*Dr. Rodolfo John Ortiz Teope, PhD, EdD
One long weekend, I finished the Netflix series Dexter. By day, Dexter Morgan was a trusted forensic expert in Miami’s crime laboratory, decoding crime scenes with uncanny precision. He tracked blood splatters, pieced together fragments of evidence, and helped law enforcers hunt killers. Yet by night, he became a killer himself, binding his victims, chopping their bodies into pieces, and tossing them into the dark waters off Miami. He was both the hunter and the killer—both the law enforcer and the lawbreaker—living a double life that deceived everyone around him.
When I look at the Senate today, I cannot help but see the same paradox. Our senators present themselves as hunters of corruption, enforcers of accountability, guardians of the law. They hold hearings, they interrogate witnesses, they act as if they are policing the budget for the good of the nation. Yet many of them, when the lights go dim, are killers of truth. They chop the budget into insertions, mutilate it into ghost projects, and dump the evidence into the dark waters of bureaucracy. By day, they play detectives; by night, they play butchers.

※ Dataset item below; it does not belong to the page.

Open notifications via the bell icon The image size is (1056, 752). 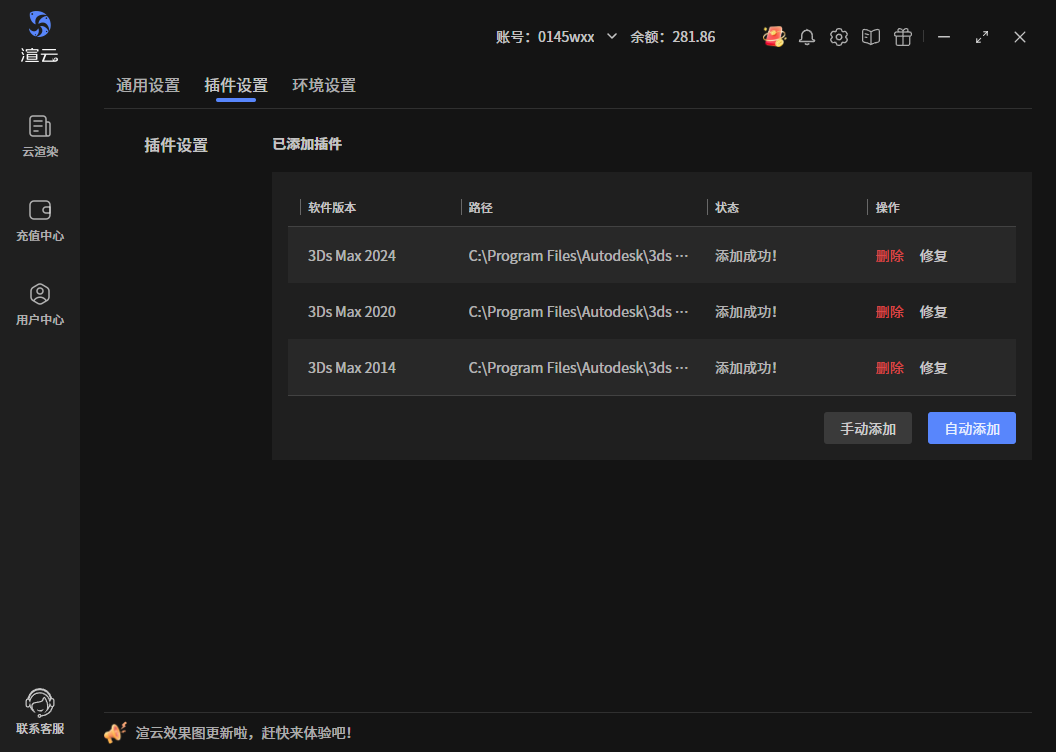807,37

This is why the possible ouster of Senate President Tito Sotto and the silencing of Senator Ping Lacson is so alarming. They have acted as true decoders, like forensic experts pointing to the blood stains others try to wash away. They have traced the chopped-up bodies of our stolen projects and said to the public: here lies the missing classroom, here lies the collapsed flood control, here lies the road that never was. And because they reveal too much, they are now being stalked by their peers.

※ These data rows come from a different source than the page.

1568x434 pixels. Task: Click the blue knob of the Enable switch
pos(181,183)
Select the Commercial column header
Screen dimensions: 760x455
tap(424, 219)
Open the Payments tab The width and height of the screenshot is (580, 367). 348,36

It is a grotesque irony. Instead of protecting the law enforcers who expose the crime, the Senate has turned into a hunting ground where truth-tellers are prey. Just like Dexter’s victims bound to his kill table, Sotto and Lacson are being prepared for the chopping block. Their “crime” is not corruption—it is honesty. And in a chamber ruled by Dexters, honesty is a death sentence.
Every insertion is a severed limb of the nation. Every ghost project is another torso discarded. Every overpriced contract is a head rolled into the shadows. And just as Dexter carried his bags into the sea, the Senate carries the bodies of these crimes into the abyss of silence, hoping the people will never know. But unlike the silent waters of Miami, our nation cannot hide its dead. We walk on the broken bones of unfinished roads, we study in skeletal classrooms, we bury loved ones in the absence of healthcare carved away by thieves in power.

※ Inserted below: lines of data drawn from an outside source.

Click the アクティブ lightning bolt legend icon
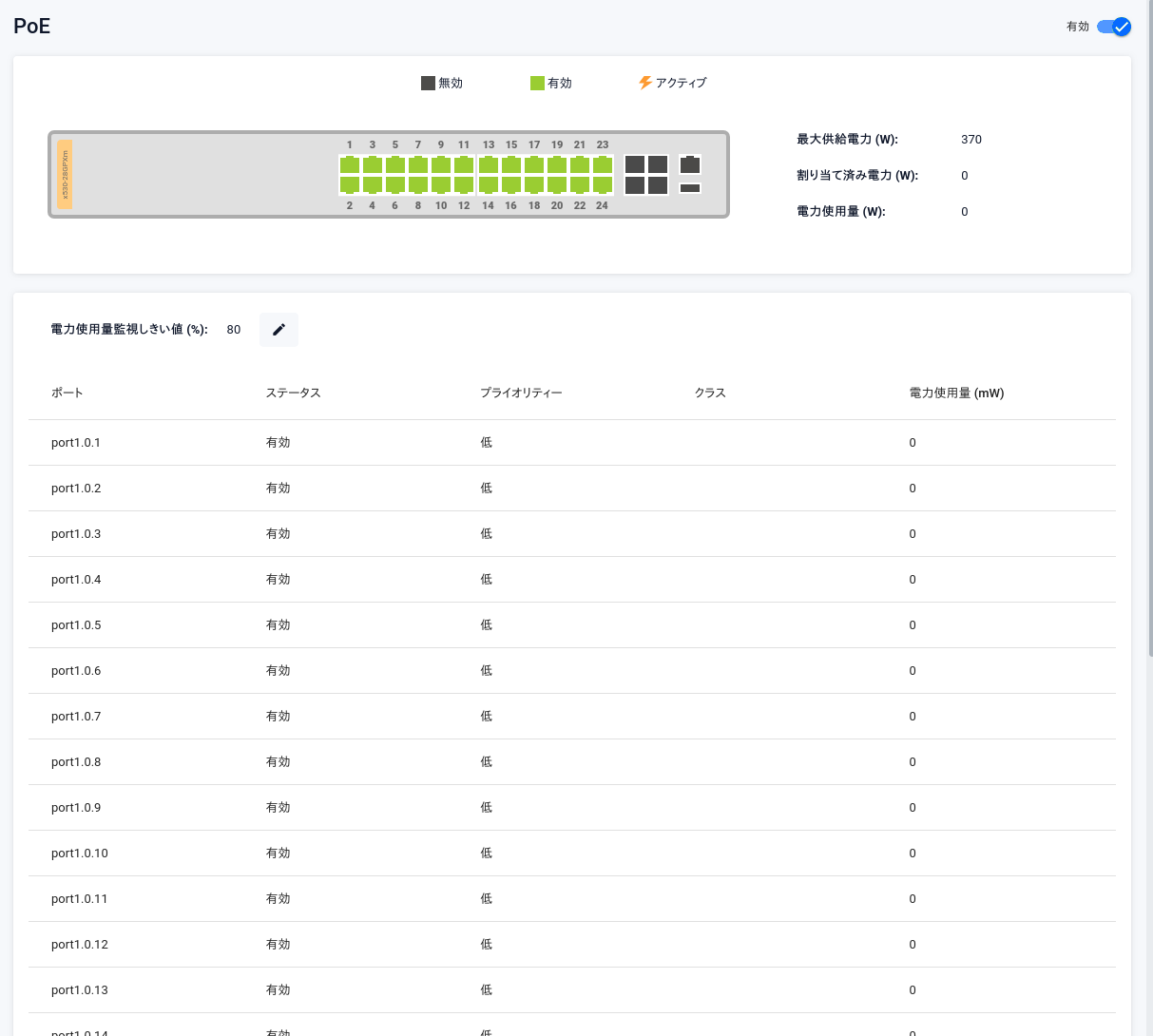The image size is (1153, 1036). click(645, 83)
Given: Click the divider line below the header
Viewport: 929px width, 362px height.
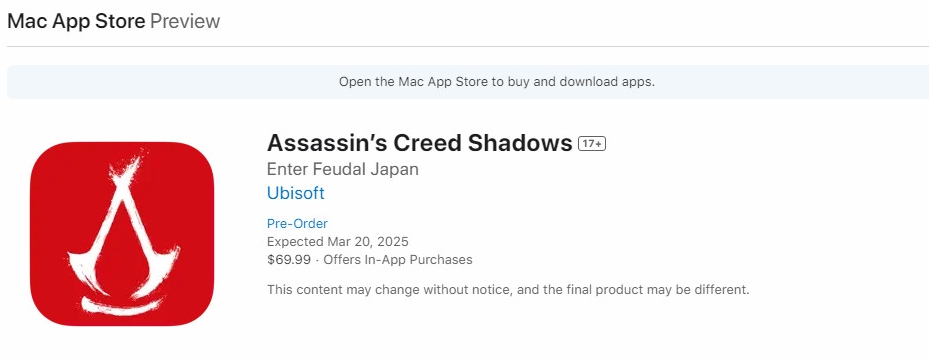Looking at the screenshot, I should tap(468, 46).
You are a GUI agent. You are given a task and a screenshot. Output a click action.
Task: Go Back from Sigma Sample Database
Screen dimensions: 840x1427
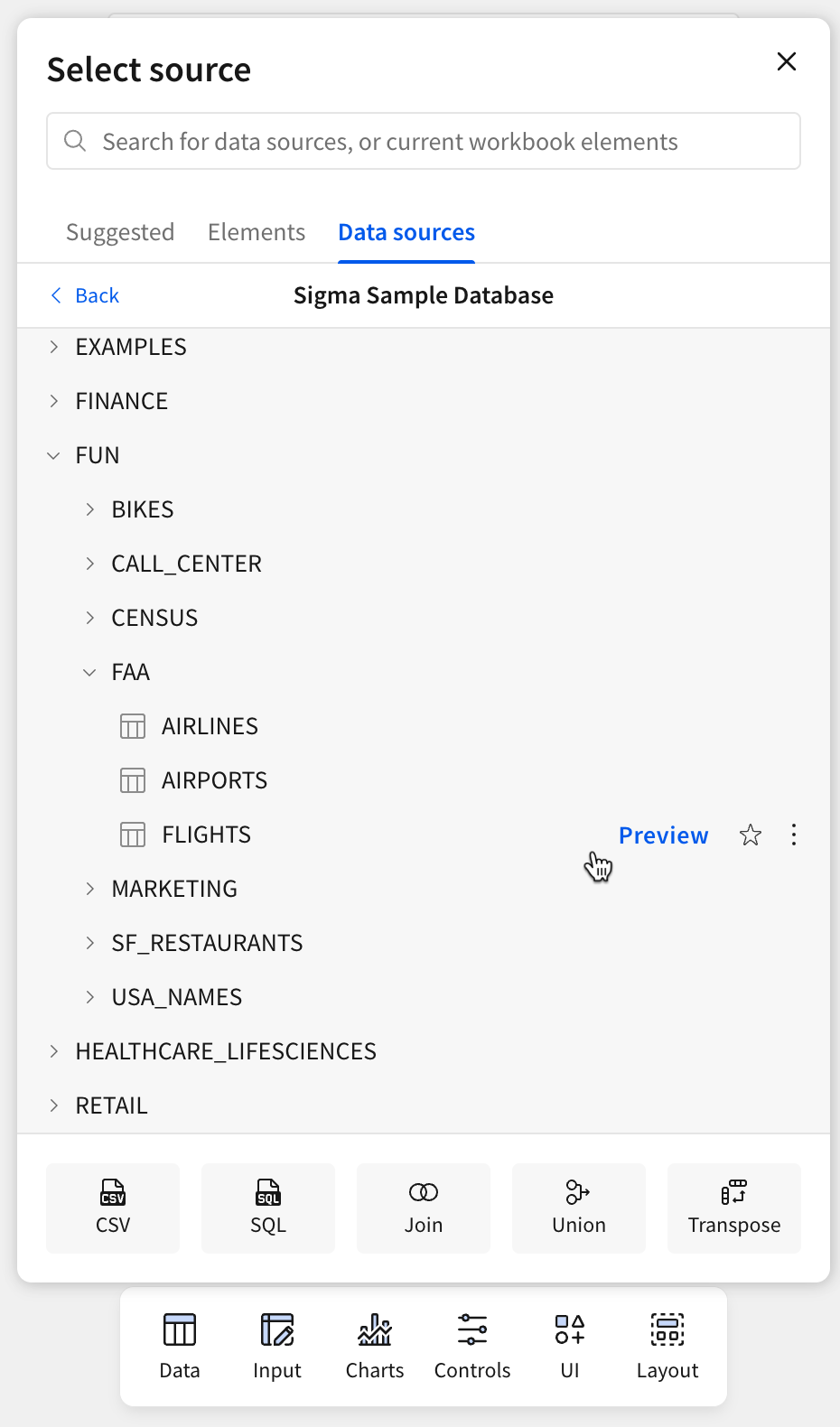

The most chilling thought is this: when hunters who are supposed to enforce the law become killers of truth, there is no one left to protect the people. That is what the Senate risks becoming. And if the next to be chopped are Sotto and Lacson, then we lose not just two men, but the last fragments of conscience in a chamber drowning in bloodless crimes.
If Dexter taught us anything, it is that a double life cannot last forever. The truth surfaces, no matter how deep the sea. But the question for us Filipinos is urgent: will we allow our true hunters—the ones who seek evidence and expose the crime—to be chopped by the very killers they have unmasked? For if we do, then we too are throwing our future into the ocean, bagged and weighted, waiting to sink without a trace.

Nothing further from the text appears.